Des organisations locales dirigées par des Roms en Macédoine du Nord ont obtenu la transparence budgétaire, l'accès à l'éducation et un logement équitable grâce à des blocs électoraux et en présentant des candidats aux élections municipales. En Hongrie, les conseillers roms élus localement ont réussi à réorienter les ressources vers les écoles et les infrastructures à majorité rom dans les quartiers ségrégués. 

En Bulgarie, 50 000 € d'investissements et d'appui technique ont permis aux maires et aux conseillers municipaux roms d'obtenir plus de 7,5 millions d'euros de fonds pour les infrastructures et le développement des communautés gravement défavorisées. De même, en Slovaquie, 120 000 € ont débloqué plus de 15 millions d'euros de fonds publics pour les municipalités à majorité rom – grâce à la négociation et non à la dépendance.

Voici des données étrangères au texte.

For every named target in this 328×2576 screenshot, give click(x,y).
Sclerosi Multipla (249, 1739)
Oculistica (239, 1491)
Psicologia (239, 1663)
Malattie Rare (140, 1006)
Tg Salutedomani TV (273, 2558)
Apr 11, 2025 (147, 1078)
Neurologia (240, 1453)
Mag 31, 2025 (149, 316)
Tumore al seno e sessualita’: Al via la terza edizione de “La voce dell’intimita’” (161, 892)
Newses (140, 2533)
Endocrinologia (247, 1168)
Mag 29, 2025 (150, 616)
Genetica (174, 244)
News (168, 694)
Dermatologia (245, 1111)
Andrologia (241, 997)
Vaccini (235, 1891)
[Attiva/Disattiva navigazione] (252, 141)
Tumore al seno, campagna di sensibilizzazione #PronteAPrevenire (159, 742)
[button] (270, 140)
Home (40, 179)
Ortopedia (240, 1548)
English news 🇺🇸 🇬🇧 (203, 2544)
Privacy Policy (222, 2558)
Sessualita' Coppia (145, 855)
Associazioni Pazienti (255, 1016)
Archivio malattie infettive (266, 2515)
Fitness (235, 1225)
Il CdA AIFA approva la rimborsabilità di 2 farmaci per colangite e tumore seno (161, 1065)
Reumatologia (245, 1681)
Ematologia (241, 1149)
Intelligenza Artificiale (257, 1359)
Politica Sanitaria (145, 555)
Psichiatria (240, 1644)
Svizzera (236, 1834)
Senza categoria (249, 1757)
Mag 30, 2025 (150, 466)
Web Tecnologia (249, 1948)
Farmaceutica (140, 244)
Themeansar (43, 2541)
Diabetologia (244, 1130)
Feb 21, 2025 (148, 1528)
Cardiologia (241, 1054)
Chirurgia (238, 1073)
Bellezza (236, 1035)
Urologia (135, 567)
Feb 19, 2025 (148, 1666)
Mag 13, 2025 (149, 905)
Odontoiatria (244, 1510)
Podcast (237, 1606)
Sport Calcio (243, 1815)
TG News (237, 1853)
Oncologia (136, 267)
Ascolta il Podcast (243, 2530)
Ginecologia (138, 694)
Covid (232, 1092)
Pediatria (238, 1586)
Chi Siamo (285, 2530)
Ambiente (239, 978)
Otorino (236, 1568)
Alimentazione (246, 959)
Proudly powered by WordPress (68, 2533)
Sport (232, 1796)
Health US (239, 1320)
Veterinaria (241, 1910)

Mais beaucoup de ces organisations restent sans financement, exclues des cadres mêmes conçus pour « protéger la démocratie européenne ». Le problème n'est pas l'état de préparation des Roms. C'est le refus de l'Europe de s'engager.

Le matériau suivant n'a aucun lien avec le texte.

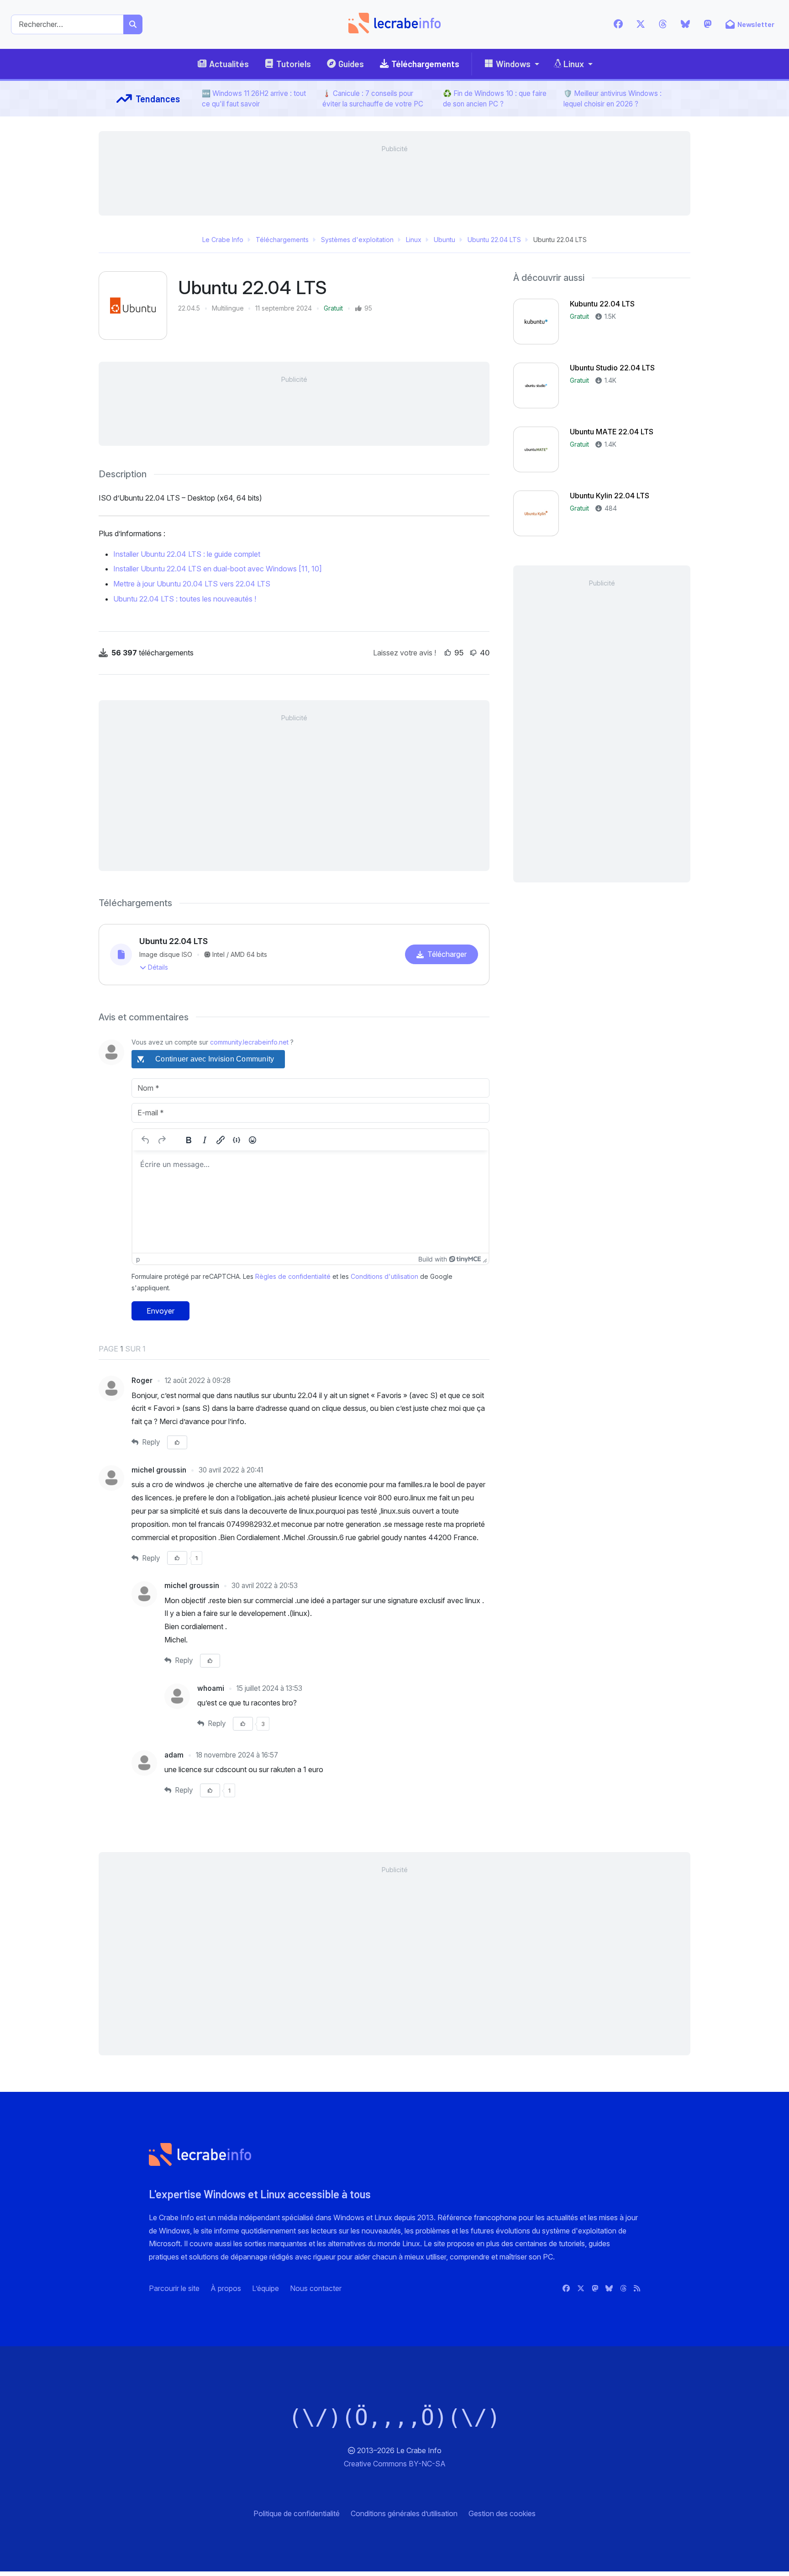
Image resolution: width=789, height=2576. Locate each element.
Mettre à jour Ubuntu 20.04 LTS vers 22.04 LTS (191, 583)
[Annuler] (145, 1140)
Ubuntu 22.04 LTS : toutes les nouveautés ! (184, 598)
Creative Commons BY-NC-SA (395, 2463)
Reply (150, 1442)
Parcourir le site (174, 2288)
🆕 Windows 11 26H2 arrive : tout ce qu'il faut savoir (254, 98)
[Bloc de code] (236, 1140)
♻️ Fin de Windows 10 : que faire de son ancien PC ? (495, 98)
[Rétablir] (161, 1140)
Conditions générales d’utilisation (404, 2513)
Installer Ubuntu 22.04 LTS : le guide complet (186, 554)
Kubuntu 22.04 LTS (602, 303)
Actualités (229, 63)
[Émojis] (252, 1140)
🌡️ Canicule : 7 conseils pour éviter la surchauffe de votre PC (372, 98)
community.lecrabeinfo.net (249, 1042)
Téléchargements (425, 63)
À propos (225, 2288)
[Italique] (204, 1140)
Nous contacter (316, 2288)
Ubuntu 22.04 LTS (494, 239)
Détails (158, 967)
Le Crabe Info (222, 239)
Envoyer (160, 1310)
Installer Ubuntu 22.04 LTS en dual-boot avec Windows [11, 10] (217, 568)
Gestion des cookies (502, 2513)
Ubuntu (444, 239)
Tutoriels (293, 63)
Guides (351, 63)
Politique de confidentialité (296, 2513)
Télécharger (447, 954)
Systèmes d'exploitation (357, 239)
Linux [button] (573, 63)
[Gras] (188, 1140)
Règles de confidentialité (293, 1276)
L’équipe (265, 2288)
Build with (432, 1259)
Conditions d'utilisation (384, 1276)
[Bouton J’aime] (447, 652)
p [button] (138, 1259)
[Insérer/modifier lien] (220, 1140)
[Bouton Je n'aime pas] (473, 652)
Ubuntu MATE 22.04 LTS (611, 431)
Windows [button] (513, 63)
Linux (413, 239)
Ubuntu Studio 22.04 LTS (612, 367)
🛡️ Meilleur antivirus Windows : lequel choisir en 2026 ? (612, 98)
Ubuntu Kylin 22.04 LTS (609, 495)
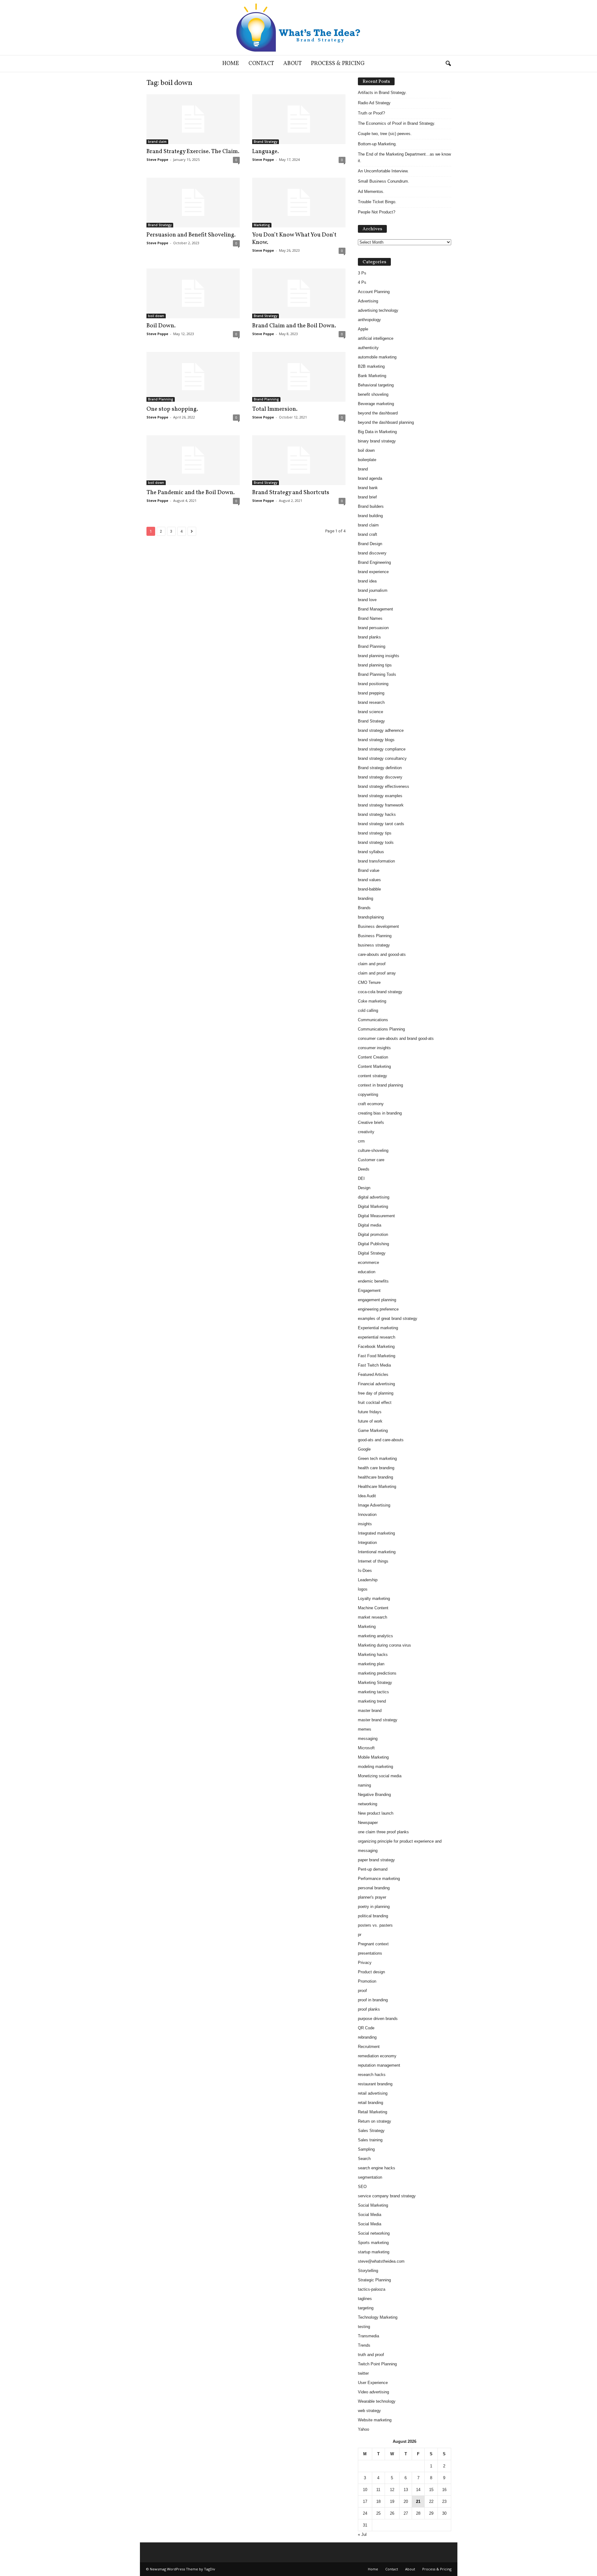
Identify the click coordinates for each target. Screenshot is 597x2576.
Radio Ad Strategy (374, 103)
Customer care (371, 1159)
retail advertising (372, 2093)
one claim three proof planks (383, 1832)
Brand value (368, 870)
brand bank (368, 487)
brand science (370, 711)
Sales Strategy (371, 2130)
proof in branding (373, 2000)
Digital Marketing (373, 1206)
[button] (448, 64)
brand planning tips (375, 665)
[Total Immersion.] (298, 377)
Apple (363, 329)
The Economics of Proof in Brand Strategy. (396, 123)
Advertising (368, 301)
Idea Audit (367, 1496)
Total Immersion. (275, 409)
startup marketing (373, 2252)
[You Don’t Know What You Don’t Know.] (298, 202)
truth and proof (371, 2354)
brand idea (367, 581)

Pourquoi nous avons besoin d'investissements stratégiques 

Pour remédier à ce problème, au lieu de financer une « industrie de l'inclusion des Roms » étroitement contrôlée – un écosystème qui produit des rapports, accueille des dialogues et renforce les discours qui rassurent les institutions, l'UE devrait soutenir un véritable changement politique à la base.  Les évaluations officielles du cadre de l'UE pour les stratégies nationales d'intégration des Roms révèlent « peu ou pas de progrès » dans la plupart des domaines prioritaires et aucun impact sur l'autonomisation politique ou le racisme à l'égard des Roms.

De même, le cadre stratégique de l'UE pour les Roms à l'horizon 2030 reste largement symbolique. En 2018, seuls 4 % des 1,5 milliard d'euros alloués au titre de l'axe prioritaire d'investissement du FSE avaient été dépensés.  Les fonds de l'UE destinés aux projets en faveur des Roms n'ont pas fait l'objet d'un suivi.

De nombreux États membres recevant le plus de fonds de l'UE en faveur des Roms sont ouvertement hostiles aux Roms et affichent les pires bilans en matière de gouvernance et les risques de corruption les plus élevés. En outre, le manque de transparence et de responsabilisation est endémique. Il n'y a pas de conditionnalité sur le décaissement des fonds. Pendant ce temps, l'engagement avec la société civile rom indépendante reste minimal.

Pour une communauté européenne véritablement représentative, les nations européennes devraient investir dans la responsabilité politique des Roms. Tant que le pouvoir ne sera pas transféré aux communautés roms qui luttent pour être reconnues, la participation restera faible, la confiance s'érodera et les acteurs d'extrême droite continueront de remplir l'espace laissé par le silence.

Nous préconisons également l'élargissement d'initiatives telles que le Plan d'action pour la démocratie européenne afin d'inclure des programmes d'alphabétisation numérique et d'engagement civique adaptés aux groupes marginalisés, leur donnant ainsi les moyens de reconnaître et de résister aux tactiques manipulatrices. Le respect de l'État de droit et des droits des minorités doit être une condition préalable au financement de l'UE. Ce n'est qu'alors que l'Union européenne pourra s'approcher de manière crédible du Bouclier européen pour la démocratie et résister à la déstabilisation interne. 

Aucun système n'est résilient lorsqu'on estime que 12 millions de ses habitants sont gouvernés sans représentation. Et aucune union n'est sûre lorsque l'exclusion devient normalisée.